On croit tout savoir sur le général de Gaulle, fort d'avoir lu ses grandes biographies, comme celles de Jean Lacouture, d'Eric Roussel ou de Julian Jackson. Las ! Jean-Luc Barré nous en apprend à chaque page... et celles-ci sont nombreuses puisque les trois volumes formeront un ensemble de plus de 2000 pages.
Le deuxième tome vient de paraître chez Grasset. Il est consacré à la période sans doute la moins connue, celle qui s'étend d'août 1944 à juin 1958.
Ce livre n'est pas seulement le récit d'une vie - et quelle vie ! C'est également le portrait d'un homme - et quel homme ! Le tout servi par une belle écriture, fluide et précise.
Ce «premier des Français» est un immense personnage, qui restera dans l'Histoire de notre pays au niveau de Jeanne d'Arc, de Louis XIV ou de Napoléon. Il n'y a là aucune gaullolâtrie, si j'ose dire, mais un simple constat.
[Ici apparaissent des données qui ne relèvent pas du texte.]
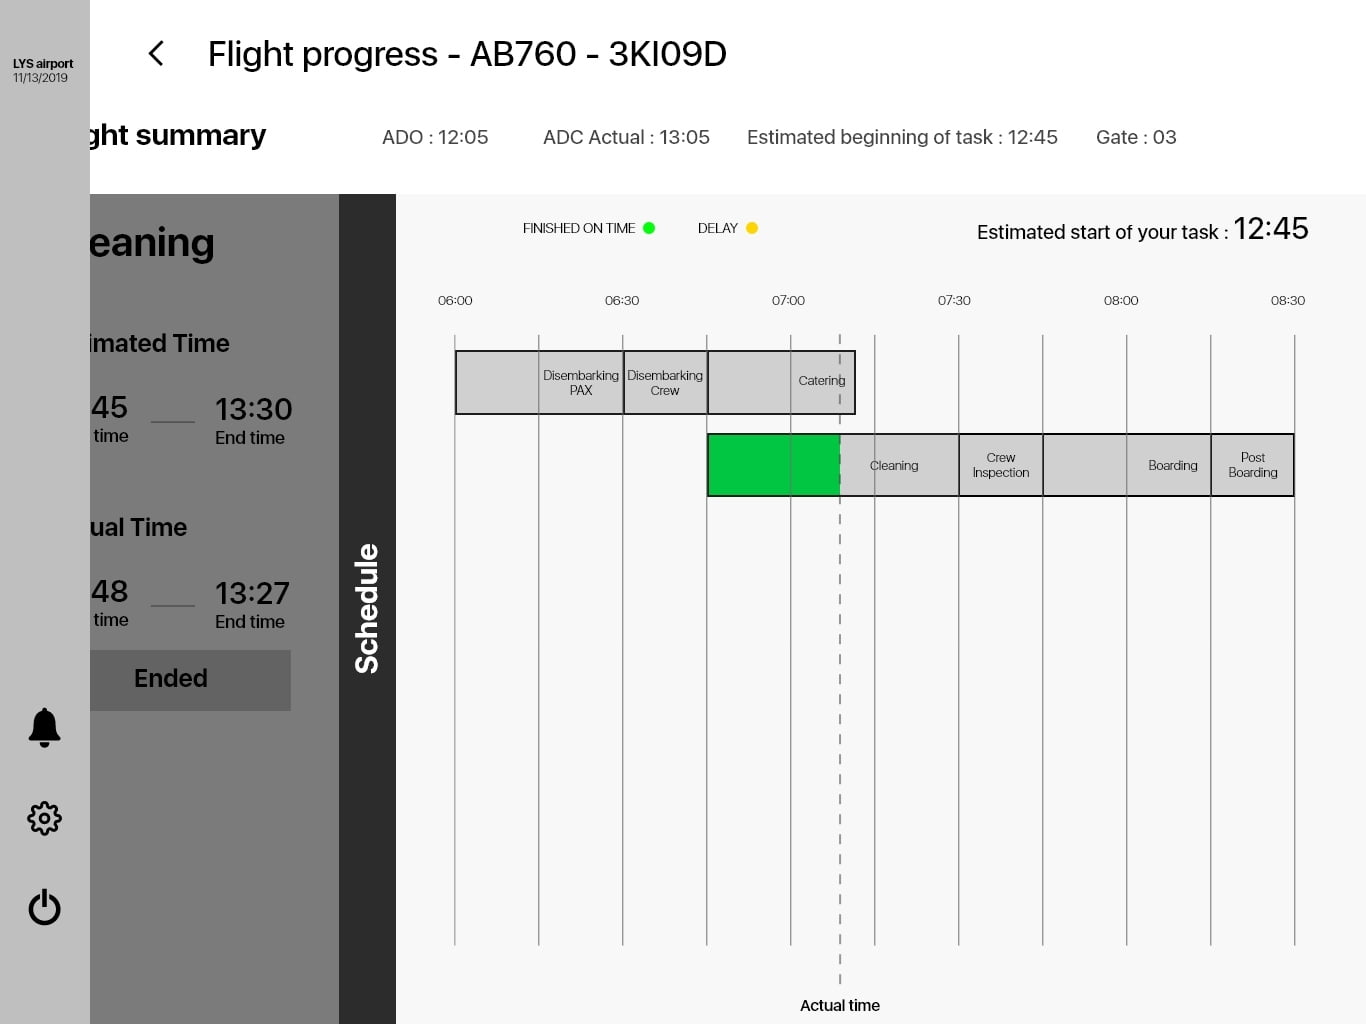The width and height of the screenshot is (1366, 1024).
Task: Click the green Finished On Time dot
Action: [649, 228]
Jean-Luc Barré n'est d'ailleurs complaisant avec son sujet et cela renforce encore l'impression de grandeur.
Le biographe ne manque pas d'insister sur le caractère pittoresque de De Gaulle, sur son côté ombrageux et provocateur, intransigeant et manoeuvrier, théâtral et sensible. Des clés psychologiques qui permettent de mieux cerner le destin exceptionnel de l'homme.
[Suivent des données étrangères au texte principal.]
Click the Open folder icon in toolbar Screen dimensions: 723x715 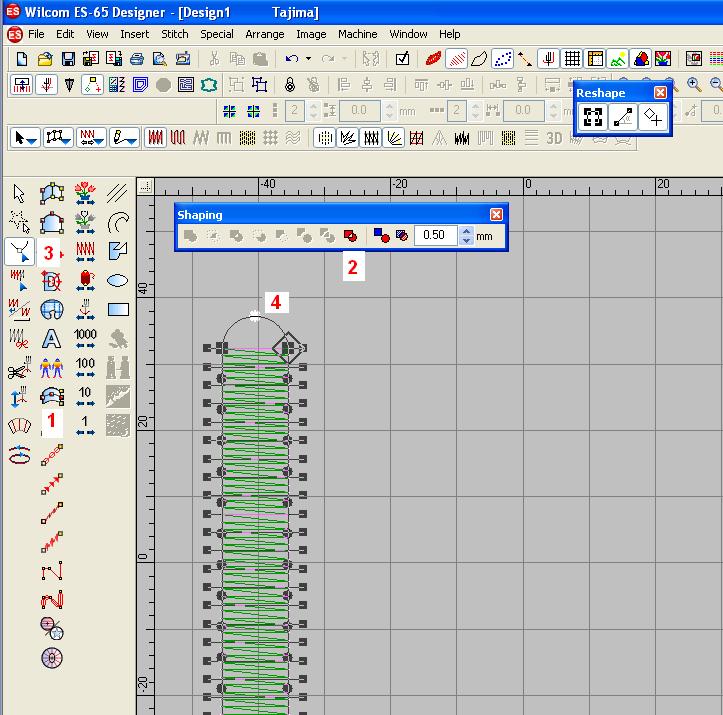click(45, 60)
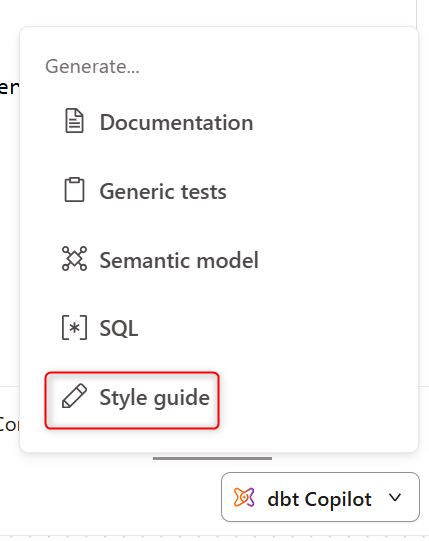Click the Semantic model nodes icon
Viewport: 429px width, 541px height.
coord(74,258)
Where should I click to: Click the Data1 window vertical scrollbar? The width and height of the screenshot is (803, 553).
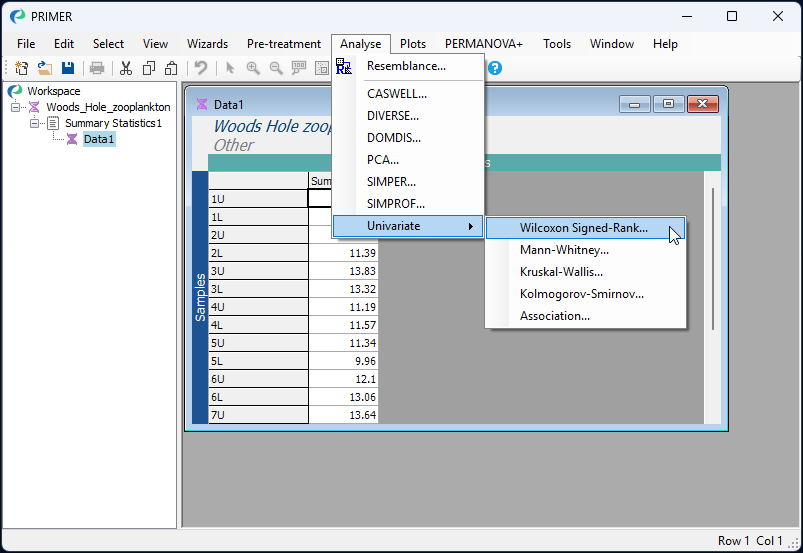713,260
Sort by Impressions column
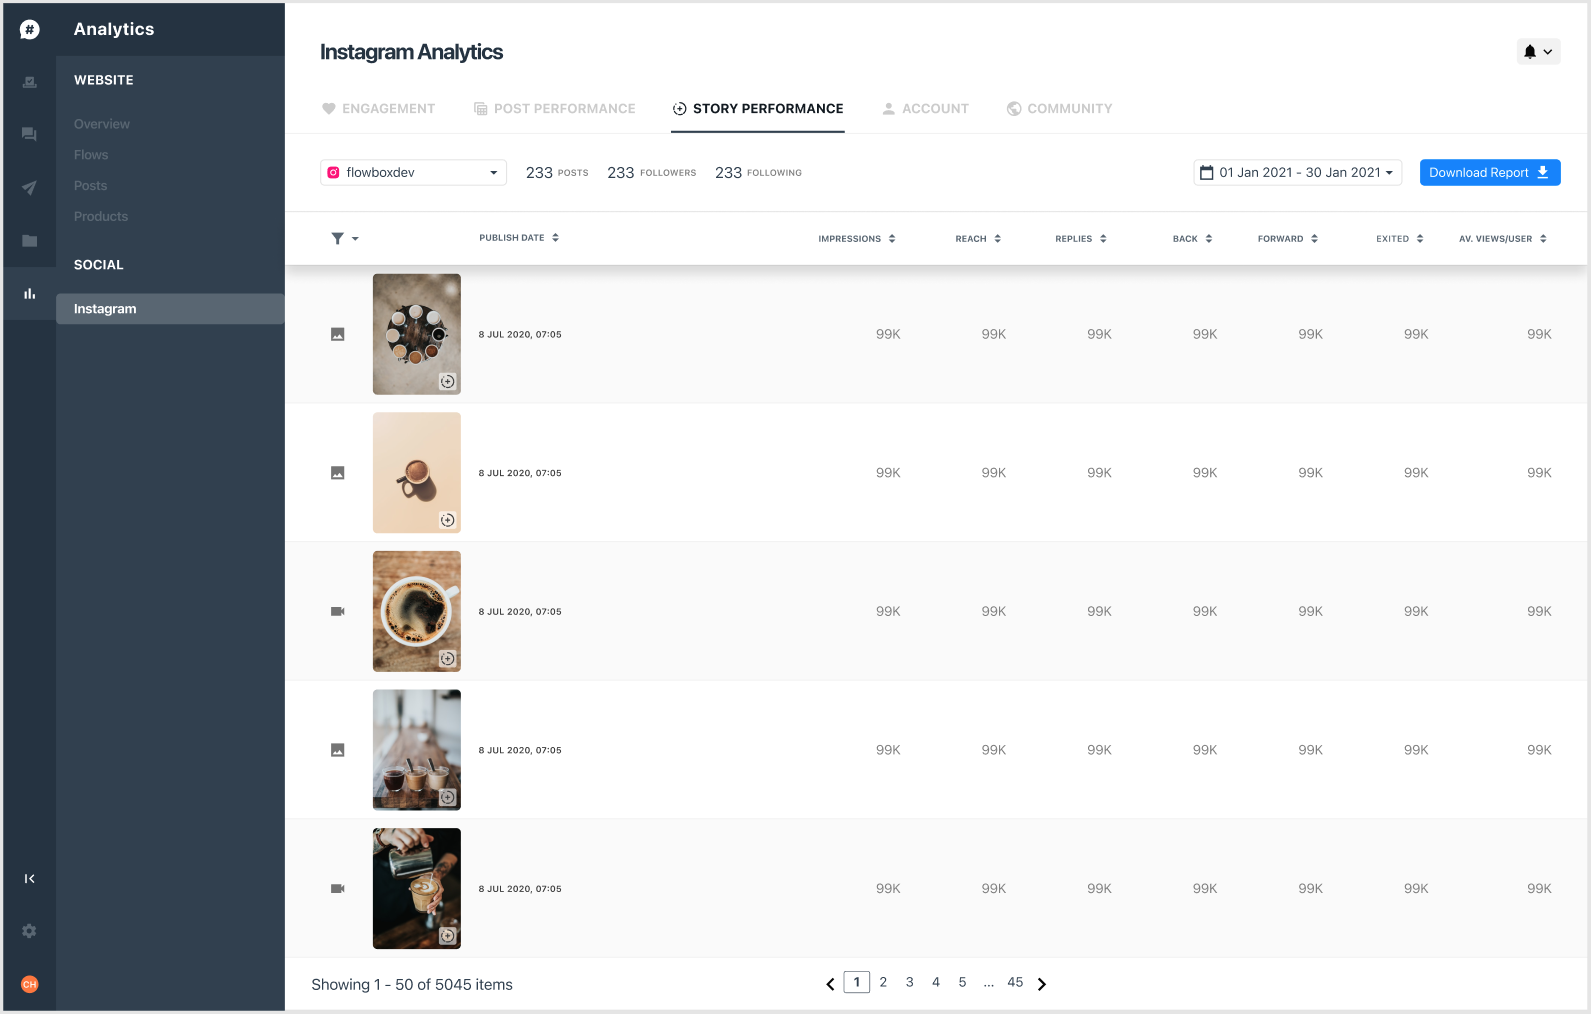The width and height of the screenshot is (1591, 1014). (856, 239)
L'auteur ne cache pas ses échecs ou demi-succès, qui nuance la vision angélique qui semble s'être désormais imposée.
À la Libération, il restaure l'Etat et désarme un parti communiste au sommet de sa puissance. Sur la scène internationale, ses succès sont moindres : il ne parvient pas à imposer ses vues sur le sort de l'Allemagne et doit s'incliner devant les Trois Grands, qui consentent difficilement à offrir un strapontin à la France.
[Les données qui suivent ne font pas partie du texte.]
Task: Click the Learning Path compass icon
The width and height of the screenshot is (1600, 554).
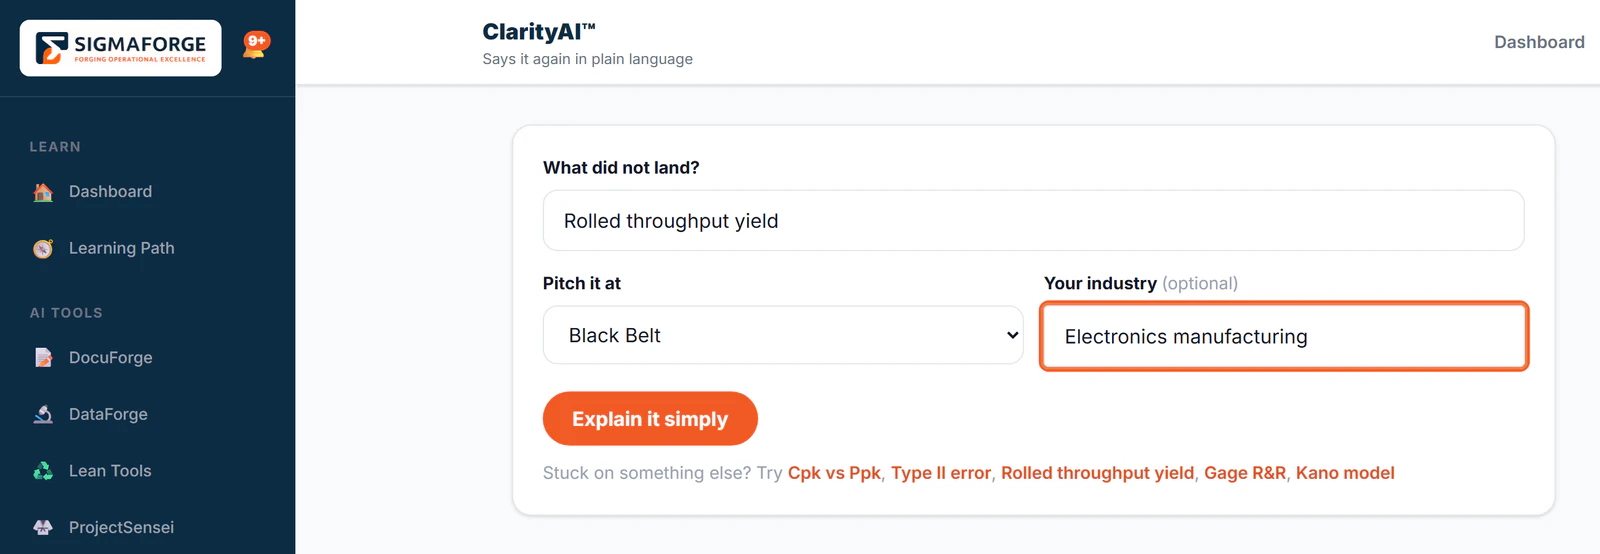Action: pyautogui.click(x=43, y=248)
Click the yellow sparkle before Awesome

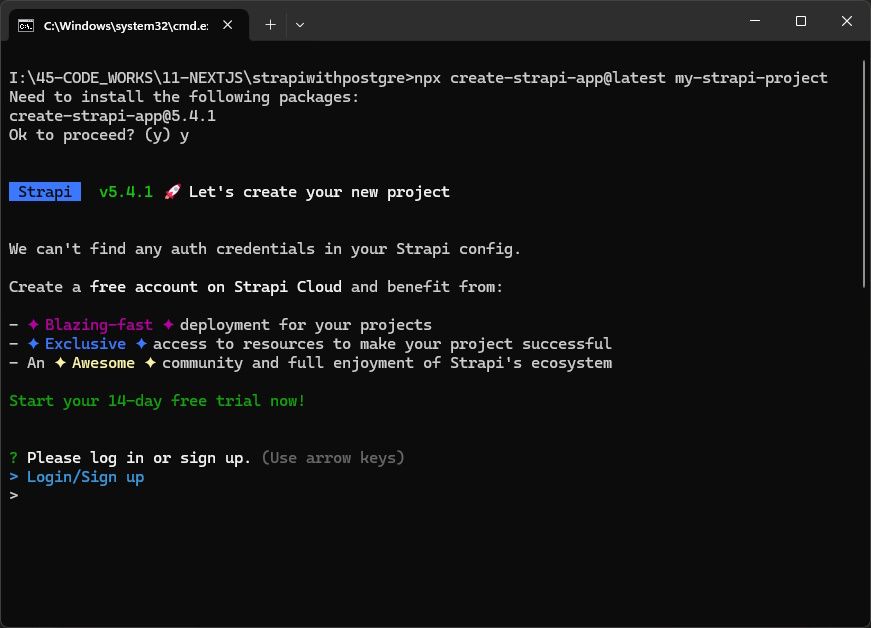pyautogui.click(x=61, y=363)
Jean-Luc Barré est, à juste titre, sévère sur son bilan colonial. Alors que De Gaulle n'a jamais appartenu à ce qu'on appelle le «parti colonial», il va commettre de graves erreurs au nom de l'idée qu'il se fait de la grandeur de la France, la principale d'entre elles étant le retour en Indochine - et la guerre qui en déoulera.
Face aux partis, il ne parvient pas à imposer la réforme constitutionnelle de ses voeux et claque la porte début 1946... convaincu d'être rapidement rappelé au pouvoir. Mauvais calcul. Il devra attendre douze ans et subir l'échec de son propre parti, le RPF, qu'il saborde en 1953.
On le sait, c'est la guerre d'Algérie qui lui offre l'occasion de revenir au pouvoir. Les cent dernières pages du livre sont consacrées à cet épisode où son habileté machiavélique se déploie alors avec brio. Au diable les principes ! Il s'appuie sur la menace d'un coup de force militaire à Alger, le 13 mai 1958, pour abattre le régime de la IVe République... en se gardant bien d'être prisonnier des généraux auxquels il ne voue pas une admiration sans borne. Du grand art politique, magnifiquement décrit dans un grand livre.
Jean-Luc Barré «De Gaulle, une vie. Le premier des Français 1944-1958» Grasset, 2025, 28 euros.